Thanks for a quick reply.
The most expensive part of training should be in the matrix multiplications, which numpy should be delegating to a BLAS library. It’s possible something hasn’t been compiled with proper optimisations for your machine,
I’m using the Intel MKL library and
scipy.show_config() indicates that it has been built using MKL. Additionally
gensim.models.word2vec.FAST_VERSION == 1.
Here is a snapshot of what I’m running. Data was loaded using db-in. Classes are imbalanced with a minimum of 6 positive examples and a maximum of 280. Classes are mutually exclusive and an equal number of negative examples were randomly generated for each class based on the number of positive examples.
If you’re using Linux, are you able to watch the process in perf top? If so, what function does it seem to spend most time within?
I’m running this on Windows 10 and the Windows Resource Monitor / Task Manager only shows a single python process.
How long are your texts?
I’m trying to classify product descriptions.
Have you tried increasing the batch size? The default of 10 is tuned for low-data use-cases, as our default assumption is that the data was manually annotated. If you increase the batch size to 32, do you get better CPU utilisation?
I’ve tried a batch size of 10, 32, 64, 128, 256. While total time goes down with an increased batch size, I don’t think CPU utilization is better. Bigger batch size does result in slightly higher
it/s, but nothing drastic.

[WHAT THE TASK ASKS]
Decide whether each statement below agrees with the forum thread above. Answer yes or no for each, and quote the words from the thread that decide it.
1. The classes each have at least 6 positive examples.
2. The default batch size is 32.
3. Raising the batch size brought a large jump in it/s.

[DATA SHOWN]
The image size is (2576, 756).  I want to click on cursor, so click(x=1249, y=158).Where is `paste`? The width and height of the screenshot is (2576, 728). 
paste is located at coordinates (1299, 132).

[SOLUTION]
1. Yes: "a minimum of 6 positive examples"
2. No: "The default of 10 is tuned for low-data use-cases"
3. No: "Bigger batch size does result in slightly higher it/s, but nothing drastic."